Pedro Sánchez no es el primer presidente español que se ve envuelto en escándalos, ni el primero que ha sobrevivido a tormentas políticas. Pero sí es el primero que, en plena decadencia institucional y rodeado de corrupción en su círculo más cercano, actúa como si el poder le perteneciera por derecho y no fuese un mandato temporal.

Su negativa a someterse a la reválida de las urnas cuando la honradez de su Gobierno está bajo sospecha, su legitimidad cuestionada y su credibilidad bajo mínimos, porque «no podemos entregar España a la peor oposición de la historia», además de ser un desprecio a la alternancia y el pluralismo políticos, es un reconocimiento implícito de que es él y su partido quienes han perdido el respaldo de la mayoría social. Lo sabe de sobra. Por eso se aferra al poder y no convoca unas elecciones que sabe que perderá, ni se somete a una cuestión de confianza que tampoco está seguro de superar. En lugar de eso, sigue reivindicándose como víctima de una campaña de acoso y derribo y desafía al PP a presentar una moción de censura a sabiendas de que no lo hará.

Aunque repita que el PSOE «es un partido limpio», obviando lo que dice de él la hemeroteca (GAL, fondos reservados, Filesa, los ERE…) y lo que las investigaciones policiales en curso sugieren, Sánchez quiere ganar este asalto por empate, consciente de que el partido de la ‘Gürtel’ y la ‘Kitchen’ tampoco puede presumir de pulcritud. Solo necesita algo de tiempo, a la espera de que después del verano se abran las causas judiciales que la derecha tiene pendientes, para que se vea «quiénes son los delincuentes de verdad» y así convencernos de que la corrupción en ella es norma, mientras que en la izquierda se trata siempre de una lamentable excepción.

Lo más grave, con todo, no es la corrupción que, en lugar de limpiar, relativiza tratándose de los suyos.

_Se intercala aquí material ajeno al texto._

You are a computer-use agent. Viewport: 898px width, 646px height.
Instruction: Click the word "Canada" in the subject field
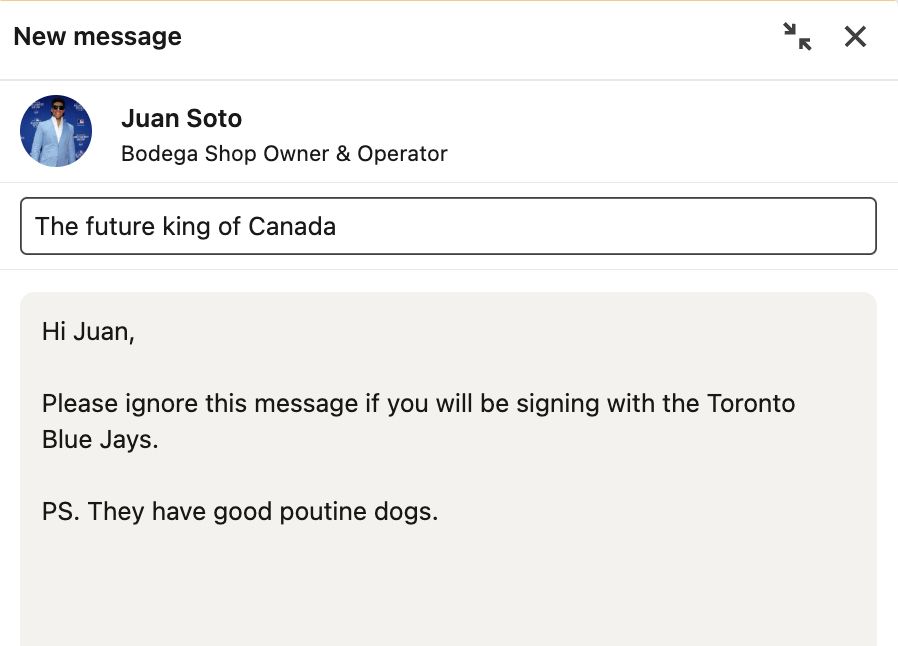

Sino que, en vez de asumir responsabilidades, dispare hacia afuera, convirtiendo la política en un lodazal donde solo la desafección ciudadana puede florecer. Y que, en lugar de respetar las instituciones, pretenda ponerlas al servicio de sus intereses legislando por la vía de urgencia, como está haciendo en este momento con la reforma del ministro Bolaños que tiene a la judicatura poniendo pie en pared.

Sánchez es un presidente que ha perdido la brújula institucional. Si se mantiene es gracias a sus socios de investidura, a los que chantajea con el miedo a la ultraderecha y promesas imposibles de cumplir, consciente de que a estos cada vez se les hace más cuesta arriba apoyarle, por el coste reputacional que ello conlleva desde el punto de vista ético. Su insolente renuencia a rendir cuentas, su desprecio a los contrapesos del Estado de derecho, su desmedido afán propagandístico y su instrumentalización del miedo lo convierten en un peligro objetivo para la democracia española que merece algo más que un líder que tenga secuestrado el poder. España merece tener un Gobierno transparente y legítimo. Y eso empieza por preguntar a la mayoría parlamentaria -y en última instancia a la ciudadanía- si aún confía en él.